Isn’t that what we want for our students? Yes, some learning and some processes are ugly, but students NEED to know that they can do hard things! Progress needs to be celebrated and efforts acknowledged.
When was the last time a student was asked to CHOOSE something outside of their comfort zone that would be hard and then given the tools to accomplish it? And I’m not talking about passing the STAAR (state mandated test) test.. but a student-driven academic goal.
So as I look out at my classroom and watch 150 students pass through my door each day, I tell them about my handstand challenge. I invite them to follow my progress on instagram.. not so that they can make fun of me.. some will no matter what… but so that they can see adults in their lives doing hard things.. things that aren’t in their comfort zone.. things that don’t come easy. Because maybe, just maybe, some of these students will remember my sad attempts at handstands when they are in the midst of their own handstand struggles in life and keep going.

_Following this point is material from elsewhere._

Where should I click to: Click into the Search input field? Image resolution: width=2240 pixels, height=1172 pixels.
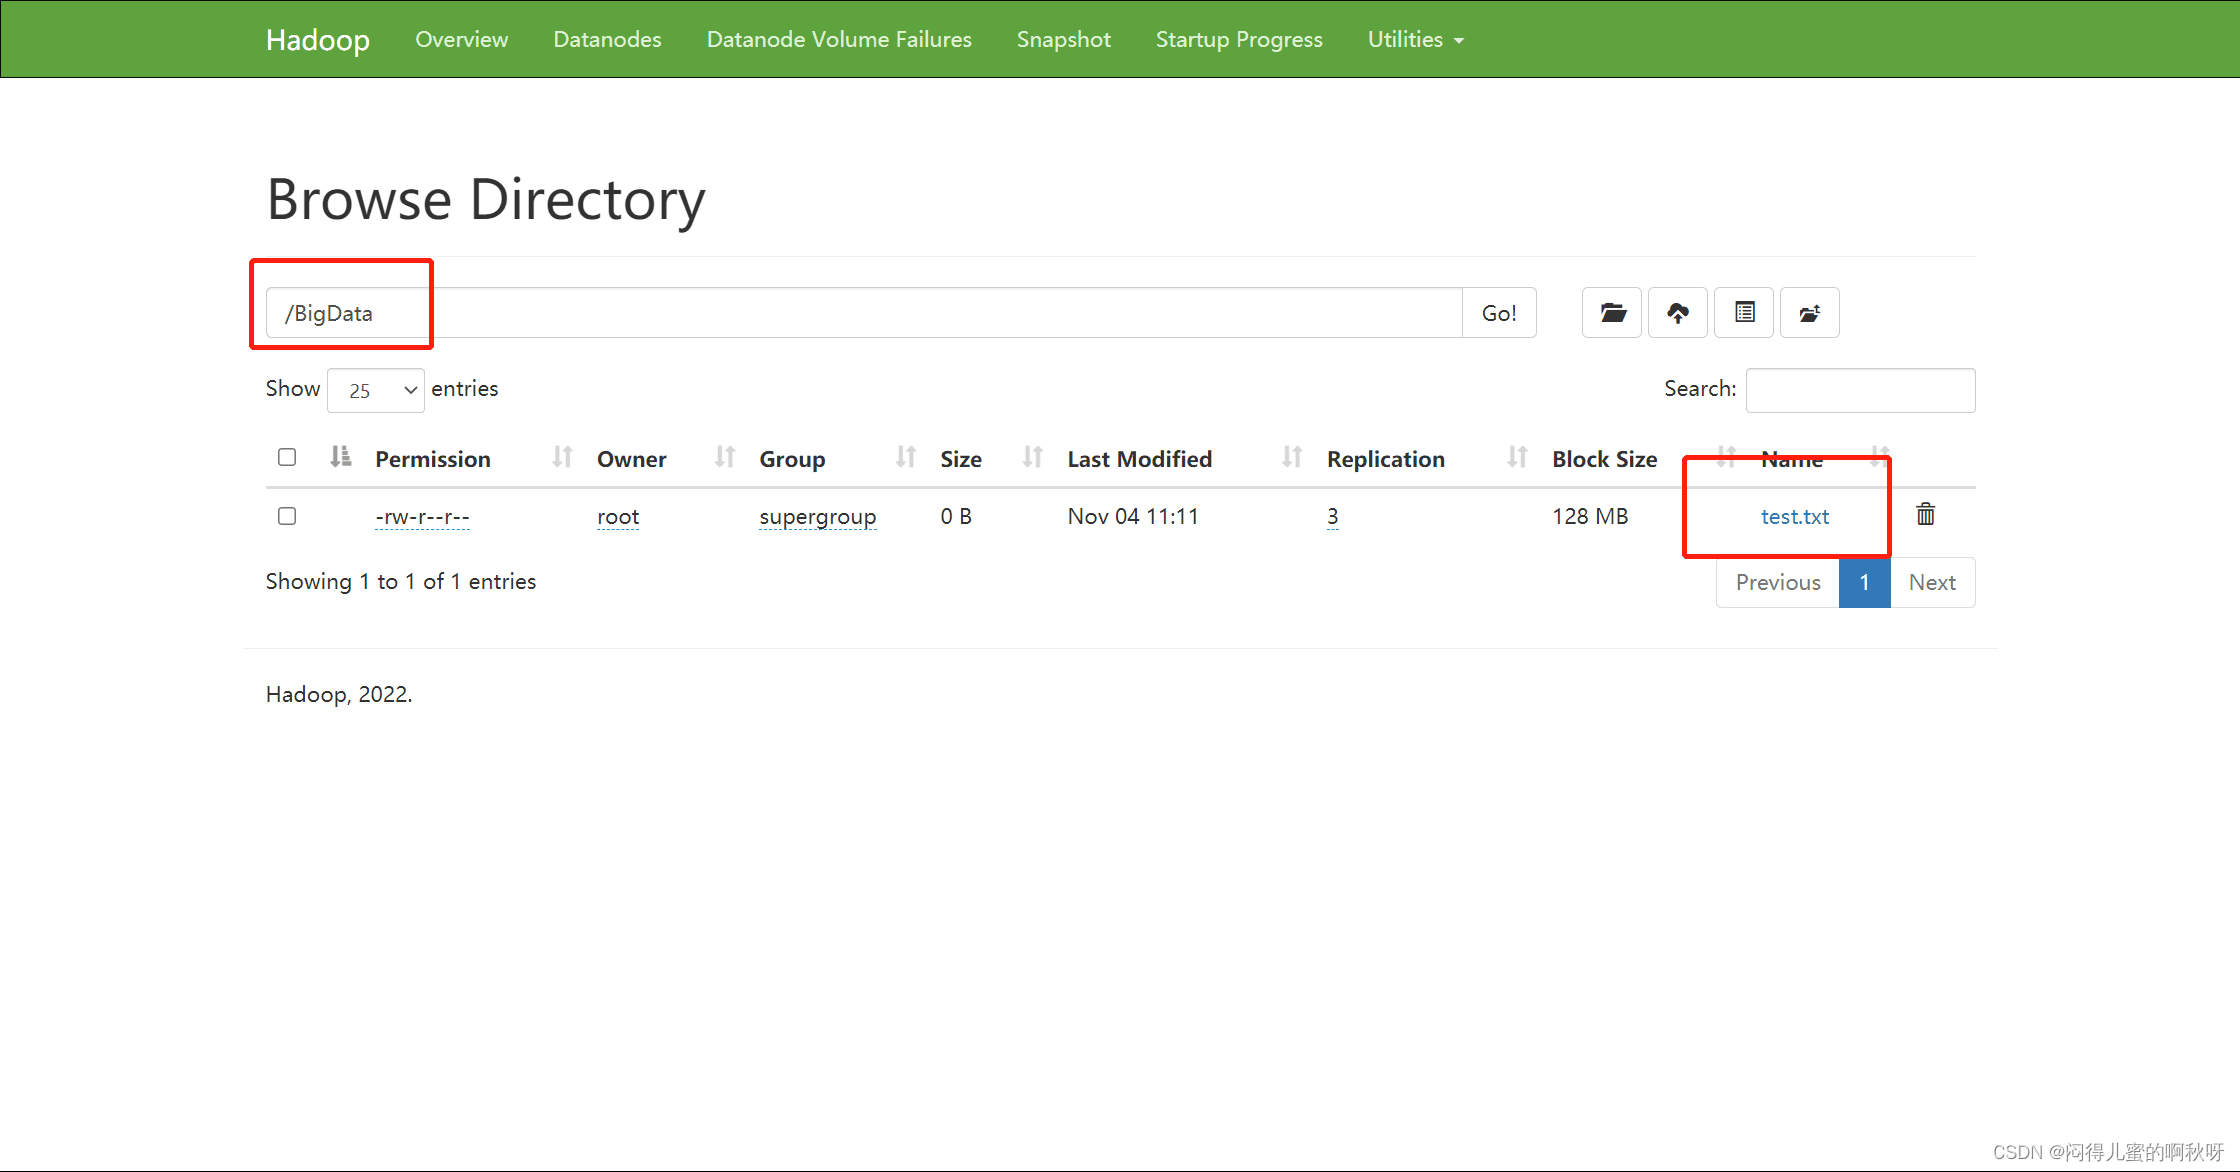pyautogui.click(x=1860, y=390)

Months ago one of my colleagues, Beth, the Culinary Arts teacher came and asked me if I would be interested in having my students work with her students on a community service project. Beth told me about the concept of Empty Bowls and how if my students would make the bowls, her students would make the meal and we could donate the proceeds to a worthwhile organization. Sounded great!
So my students got to work. And work they did!! Oh my. They made hundreds of bowls. Some really great ones.. some not so hot. But everyone of my 150 students made a couple of bowls!
Once the bowls dried, the kiln was either running or cooling constantly for more than a month! So many bowls to fire to bisque and then to glaze and fire and then, we had issues with the glaze and many had to be fired again!
It was a tedious process, but the students learned so much and had so much ownership in this project. Students truly cared about their bowls.. significantly more than they would have if it had just been a clay project where they made a bowl.
These bowls had meaning!
We were also incredibly fortunate along the way to have a number of bisque ware pieces donated to my students, so we had some really great serving pieces and mugs that were already fired and just had to be glazed. This gave us a jump start for sure!
So finally it was time for our Empty Bowl Project. We decided to donate to Backpack Buddies of Erath County as this organization makes sure that students that would otherwise go hungry over the weekend and during school holidays have food. Given that a number of my students are recipients of this program, it was nice that they were able to give back without anyone realizing it!
The night of the event it was cold and rainy. The soup was PERFECT! The culinary arts students made a perfect meal and some of the board members of Backpack Buddies were able to come and help sell tickets and pottery.
By the end of the evening, we had sold lots of soup and 2/3rds of the pottery was gone. Whew. One of the really cool things from the event was being able to see the pride the students had in their work and their ability to give back to the community.
It was a great event and SHS Culinary and Visual Art students
were able to donate $744 to Backpack Buddies!